I remember gushing over Get Medieval back in the day also. http://en.wikipedia.org/wiki/Get_Medieval
Speaking of which, when does Gauntlet for the DS come out? That thing is taking forever!
There’s also this:
http://www.topatoco.com/merchant.mvc?Screen=PROD&Store_Code=TO&Product_Code=RUMB-HUGS&Category_Code=ALLSHIRTS
Also, somehow my husband and I started calling each other “Wizard”. But we *are* weird. :D
“DS remake” link is broken, here’s the fix without quote string at end:
http://en.wikipedia.org/wiki/Gauntlet_DS
This is of course a subjective response, but I take great personal offense with the phrase “most of the sequels have been mediocre.” Sure, Seven Sorrows could have been much better, but Gauntlet: Dark Legacy (both in coin-op and console variants) was exceptional in gameplay mechanics, graphics, and re-playability. I probably have dumped more time on that game than most I’ve played, and would still seriously consider it over many current offerings on, say, XBL. It’s a great title, and a worthy followup to the original.

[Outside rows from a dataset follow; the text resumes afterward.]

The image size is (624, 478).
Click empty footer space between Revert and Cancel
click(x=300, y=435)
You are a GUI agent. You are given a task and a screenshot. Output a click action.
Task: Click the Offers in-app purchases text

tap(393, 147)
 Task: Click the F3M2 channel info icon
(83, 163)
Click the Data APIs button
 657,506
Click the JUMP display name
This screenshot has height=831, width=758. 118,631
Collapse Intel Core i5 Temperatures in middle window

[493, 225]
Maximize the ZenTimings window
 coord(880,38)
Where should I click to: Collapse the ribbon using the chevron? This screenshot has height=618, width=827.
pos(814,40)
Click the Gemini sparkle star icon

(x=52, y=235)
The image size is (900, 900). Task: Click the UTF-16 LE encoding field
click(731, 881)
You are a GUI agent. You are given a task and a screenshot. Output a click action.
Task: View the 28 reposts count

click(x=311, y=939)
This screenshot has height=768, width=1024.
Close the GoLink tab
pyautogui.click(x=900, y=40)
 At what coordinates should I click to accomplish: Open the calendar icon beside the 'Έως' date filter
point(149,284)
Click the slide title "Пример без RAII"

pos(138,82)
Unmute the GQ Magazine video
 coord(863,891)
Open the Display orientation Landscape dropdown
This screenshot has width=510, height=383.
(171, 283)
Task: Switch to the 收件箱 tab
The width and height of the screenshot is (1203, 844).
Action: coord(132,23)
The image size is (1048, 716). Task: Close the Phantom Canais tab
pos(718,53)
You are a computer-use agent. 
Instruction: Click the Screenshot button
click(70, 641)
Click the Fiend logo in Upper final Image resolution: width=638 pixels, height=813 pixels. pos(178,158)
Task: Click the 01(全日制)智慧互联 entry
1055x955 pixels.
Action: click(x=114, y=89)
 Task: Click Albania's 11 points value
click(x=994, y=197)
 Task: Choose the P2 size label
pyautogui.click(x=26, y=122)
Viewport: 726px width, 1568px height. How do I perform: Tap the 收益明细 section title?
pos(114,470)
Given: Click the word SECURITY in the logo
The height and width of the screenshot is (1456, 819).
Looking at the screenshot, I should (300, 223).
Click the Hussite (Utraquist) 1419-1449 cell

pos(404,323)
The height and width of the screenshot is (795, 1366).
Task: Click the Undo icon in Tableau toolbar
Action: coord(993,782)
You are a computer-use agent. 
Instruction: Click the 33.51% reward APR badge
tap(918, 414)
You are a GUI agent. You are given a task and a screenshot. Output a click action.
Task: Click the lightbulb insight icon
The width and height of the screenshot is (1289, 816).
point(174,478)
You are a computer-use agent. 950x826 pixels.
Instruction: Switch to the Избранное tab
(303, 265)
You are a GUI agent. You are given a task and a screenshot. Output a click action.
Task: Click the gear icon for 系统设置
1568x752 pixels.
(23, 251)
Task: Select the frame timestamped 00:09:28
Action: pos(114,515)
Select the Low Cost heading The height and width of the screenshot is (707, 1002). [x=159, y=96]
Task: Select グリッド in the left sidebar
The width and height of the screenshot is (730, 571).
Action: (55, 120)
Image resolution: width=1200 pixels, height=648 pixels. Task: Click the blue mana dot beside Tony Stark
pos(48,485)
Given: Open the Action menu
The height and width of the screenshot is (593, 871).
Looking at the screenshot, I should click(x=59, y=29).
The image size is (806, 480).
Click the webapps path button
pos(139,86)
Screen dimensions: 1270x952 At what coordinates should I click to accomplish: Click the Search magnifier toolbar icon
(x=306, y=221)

“I take great personal offense with the phrase “most of the sequels have been mediocre.” … Gauntlet: Dark Legacy (both in coin-op and console variants) was exceptional.”
I said “most,” not “all!”
From the story: The character Glodeg, his name is an anagram of Ed Logg: http://en.wikipedia.org/wiki/Ed_Logg
Organ playing a “mysterious fugue”: http://www.youtube.com/watch?v=HA5Xzfydc7U
“finders keepers!”
Quaestor (secretary) of the Order of “St. Aelfred” = Elf
Greek fire = Dragon
Valkyrie: Still Hot.
Ah, many a fine afternoon was spent punking quarters and shooting food.
See also “Warrior Needs Food, Badly” by Adam Cadre.
http://adamcadre.ac/content/warrior.html
I always shot the food.
Sometimes, late at night, my stomach will grumble, and a long-ago voice will bubble up from my unconscious:
“Valkyrie needs food, badly!”
I second the motion on Lucky Wander Boy. It was fantastic.
Also, check “Blue Wizard is About To Die!” about video game poetry. It’s good too.
http://www.amazon.com/Blue-Wizard-About-Emoto-Versatronic-Expressionist/dp/0974100005
@Dole – *thanks* for reminding me of “Get Medieval”!
My wife & I used to love playing that together.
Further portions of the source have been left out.